L’ultima volta che ho visto David Bowie, per molti versi la rockstar per eccellenza della mia generazione, morto nel 2016, lo stavo tradendo con un altro artista pop. Eravamo su un tetto a New York, nel quartiere di Williamsburg. Quella sera di fine primavera del 2006, giornalisti, musicisti e altri personaggi si erano riuniti per assistere a un breve live set dei TV on the Radio tratto dal loro secondo album, l’eclettico e accattivante Return to Cookie Mountain. Mi ero innamorato del cantante del gruppo, Tunde Adebimpe, un tipo occhialuto, con la voce inconfondibile e i modi dolci. A volte Adebimpe sembra un sergente istruttore strafatto, altre un ragazzino che si affaccia all’adolescenza. Come Bowie, è quello che io definisco un cantante camaleontico, capace di cambiare voce in base al protagonista della canzone. Quella sera il gruppo si esibì in un’ottima performance e quando staccavo lo sguardo da Adebimpe, lo spostavo su Bowie. In piedi in mezzo alla folla, con una birra in mano, l’allora cinquantanovenne star si muoveva agile ed elegante al ritmo della musica. Era marito e padre per la seconda volta, ma l’età non aveva affievolito il suo manifesto entusiasmo per il nuovo, soprattutto se destabilizzante e genuino, come i TV on the Radio.
Dopo avere ascoltato il primo EP della band, Bowie chiamò uno dei chitarristi, Dave Sitek, per dirgli che era un suo fan, e quando Sitek gli rispose d’istinto invitandolo a partecipare al secondo album del gruppo, Bowie accettò. I suoi interventi nella canzone Province, contenuta in Return to Cookie Mountain, risuonano rotondi, esausti e vivi, tra le cose migliori che l’artista ci ha regalato nella parte finale della sua carriera. Funzionano bene all’interno del nervoso stile trance del gruppo, ma trasmettono anche la profondità dell’esperienza di Bowie come vocalist e la sua volontà – il suo desiderio – di collaborare con musicisti meno conosciuti. Gli artisti di successo sono più spesso preoccupati di mantenere e accrescere la propria fama che di condividerla. Ma, come Prince e Linda Ronstadt, artisti che hanno usato il loro enorme fascino per promuoverne altri con minore visibilità – di solito donne o non bianchi –, anche Bowie ha spesso cercato artisti che, per un motivo o per l’altro, erano outsider come lui, ma non avevano il suo intuito e genio nel leggere le situazioni, cogliere l’umore del pubblico e riuscire a capitalizzarlo. E quando si trattava di criticare un’industria che non dava a tutti gli artisti le stesse opportunità, non si tirava mai indietro. Nel 1983, denunciò Mtv rea di non trasmettere artisti neri, in un’epoca in cui quasi a nessuno importava della diversità.

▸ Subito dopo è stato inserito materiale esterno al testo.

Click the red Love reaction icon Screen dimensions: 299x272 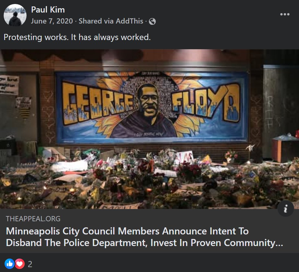20,263
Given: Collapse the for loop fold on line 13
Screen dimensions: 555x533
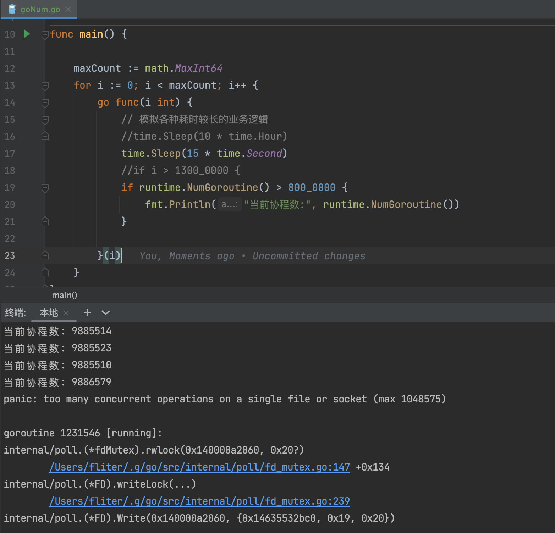Looking at the screenshot, I should click(45, 86).
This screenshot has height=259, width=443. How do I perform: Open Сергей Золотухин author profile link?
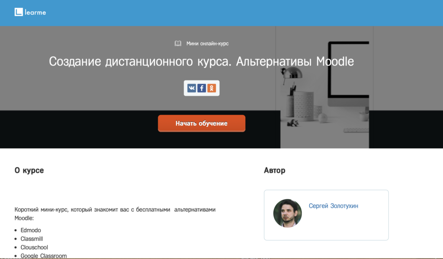(333, 206)
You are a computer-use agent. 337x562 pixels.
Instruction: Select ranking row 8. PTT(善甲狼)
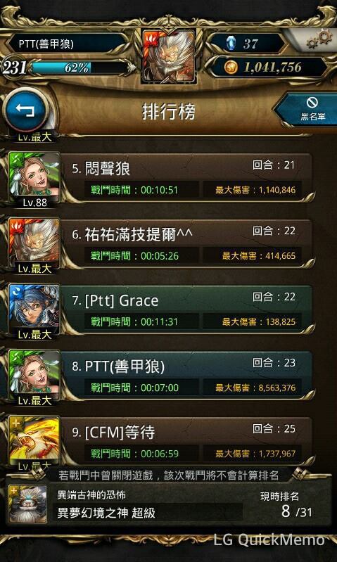(x=186, y=376)

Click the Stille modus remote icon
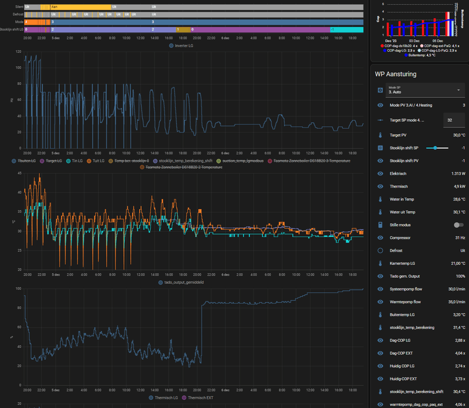pos(380,225)
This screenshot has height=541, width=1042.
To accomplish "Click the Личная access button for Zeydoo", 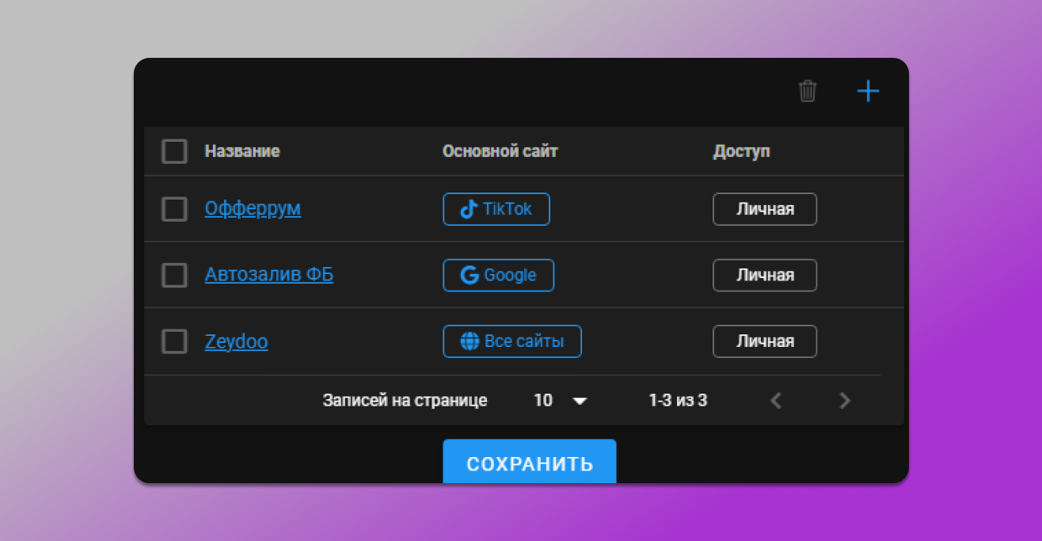I will coord(764,341).
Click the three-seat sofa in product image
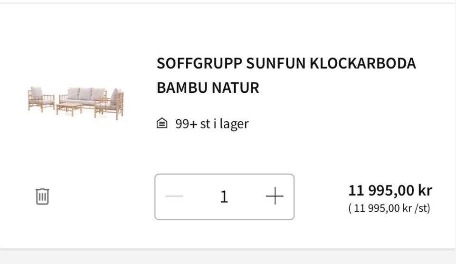This screenshot has height=264, width=456. [85, 95]
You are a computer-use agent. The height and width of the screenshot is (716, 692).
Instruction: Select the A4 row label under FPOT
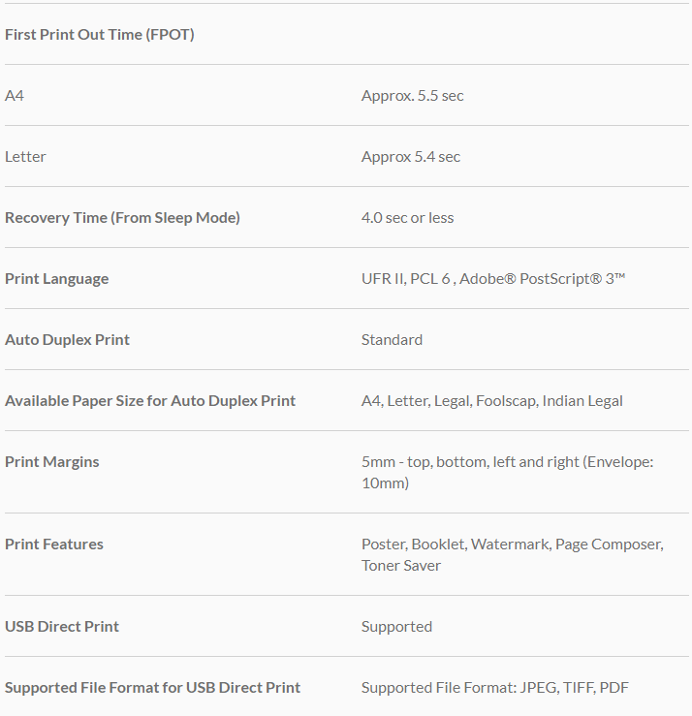coord(15,96)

A Bowie importava. Ma il suo amore per gli spiriti ribelli, i suoi impulsi collaborativi, il suo istinto paterno – il tutto avvolto nella sua esibita personale bizzarria – risultano un po’ sottotono nel nuovo documentario di Brett Morgen, Moonage Daydream, che invece satura lo schermo con un’esplosione visiva. Morgen ha fiuto per tante cose, ma la moderazione e la delicatezza non sono tra queste. Ho amato il suo documentario del 2002 sul produttore cinematografico Robert Evans, The Kid Stays in the Picture, non solo per l’uso accorto e intelligente di effetti visivi e filmati d’archivio, ma anche per la sua capacità di comprendere – aiutato senza dubbio dall’autobiografia di Evans del 1994 – che la Hollywood evocata, quella che non aveva ancora conosciuti i grandiosi successi commerciali, si muoveva in una cornice di glamour, squallore e bugie. Ma in Moonage Daydream questa lettura si annacqua, si smarrisce. Com’è possibile realizzare un documentario su una star che ha dominato il mondo del rock-and-roll per oltre due decenni (equivalenti più o meno a un secolo nel mondo normale) e non accennare ai camerini sporchi, ai dissapori con le case discografiche, alle lamentele degli altri componenti della band o alla costante solitudine, ovvero, cancellare la realtà con cui Bowie ha dovuto fare i conti? Morgen preferisce offrici invece una sorta di ritratto intellettuale santificato: Bowie come Mosè, con i suoi comandamenti sull’arte. Le dichiarazioni di Bowie su Nietzsche e sul buddismo, non mitigate dal suo fascino sornione, risultano non solo pretenziose ma anche opprimenti. Al pari di Evans, Bowie era un uomo di spettacolo consumato, ma, tranne che in alcuni vecchi filmati d’archivio, Morgen non ce lo mostra quasi mai in azione.